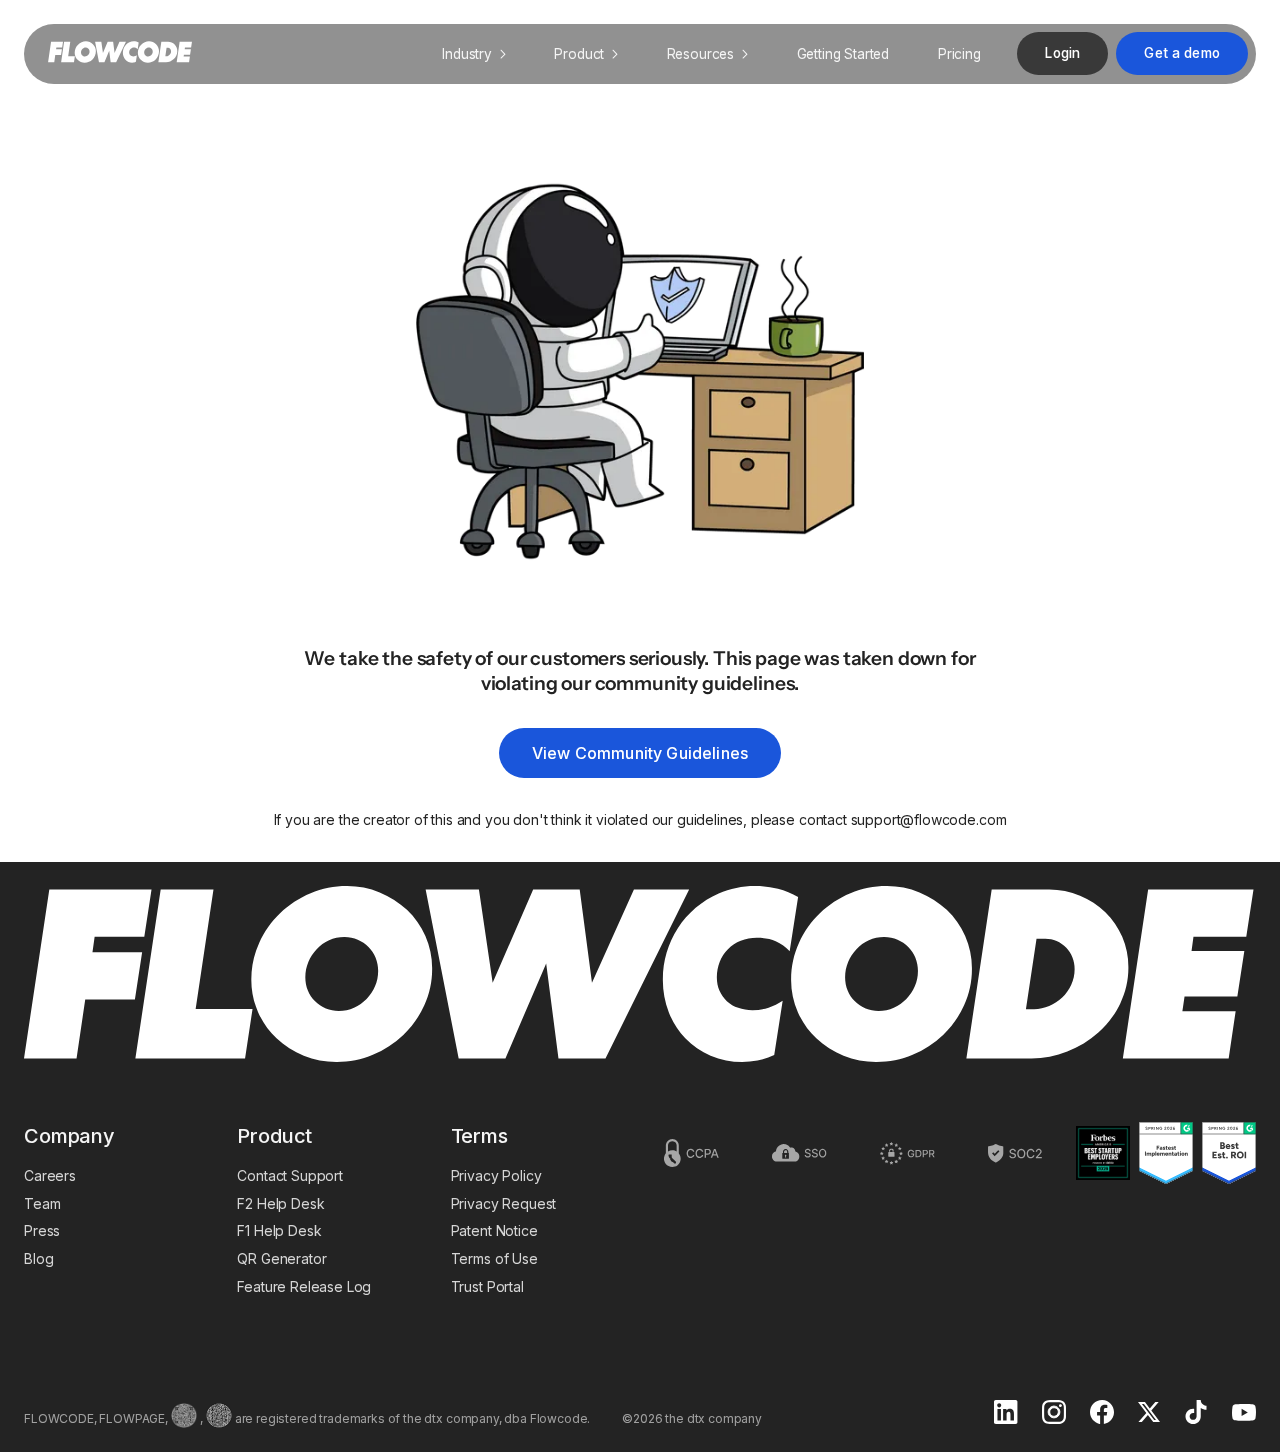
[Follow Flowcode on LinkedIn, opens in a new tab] (1006, 1414)
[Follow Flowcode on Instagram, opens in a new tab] (1054, 1414)
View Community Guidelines (640, 753)
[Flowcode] (640, 976)
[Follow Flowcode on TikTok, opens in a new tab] (1196, 1414)
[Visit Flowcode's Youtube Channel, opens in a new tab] (1244, 1414)
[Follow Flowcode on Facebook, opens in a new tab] (1102, 1414)
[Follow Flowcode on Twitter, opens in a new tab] (1149, 1414)
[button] (474, 54)
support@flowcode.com (929, 819)
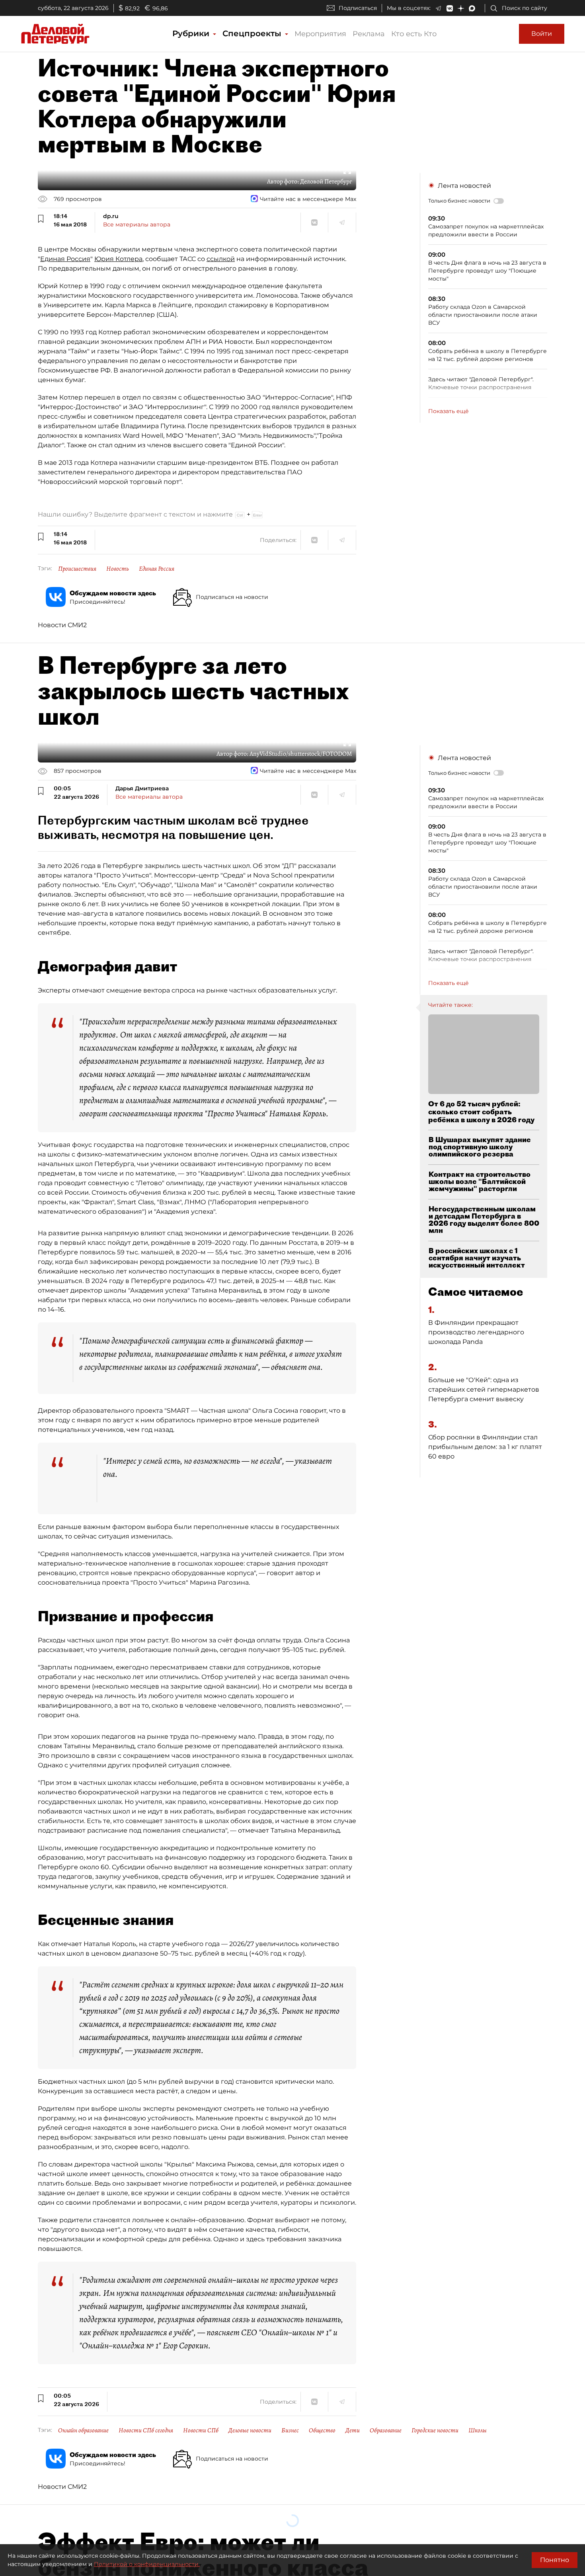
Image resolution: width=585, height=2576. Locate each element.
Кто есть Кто (414, 33)
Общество (322, 2430)
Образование (386, 2430)
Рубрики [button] (192, 33)
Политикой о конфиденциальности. (147, 2564)
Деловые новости (249, 2430)
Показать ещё (448, 411)
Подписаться (358, 8)
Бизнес (290, 2430)
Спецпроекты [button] (253, 33)
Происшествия (77, 568)
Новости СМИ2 (62, 625)
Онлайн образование (83, 2430)
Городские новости (434, 2430)
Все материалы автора (136, 224)
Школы (477, 2430)
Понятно (554, 2560)
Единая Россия (65, 259)
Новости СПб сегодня (146, 2430)
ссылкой (221, 259)
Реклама (369, 33)
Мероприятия (320, 33)
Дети (352, 2430)
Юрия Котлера (118, 259)
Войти (541, 33)
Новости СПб (200, 2430)
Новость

Problem requirements →
For the records above, state how many lines include the string "Follow", giving the number and nothing else.

Response to this exercise →
5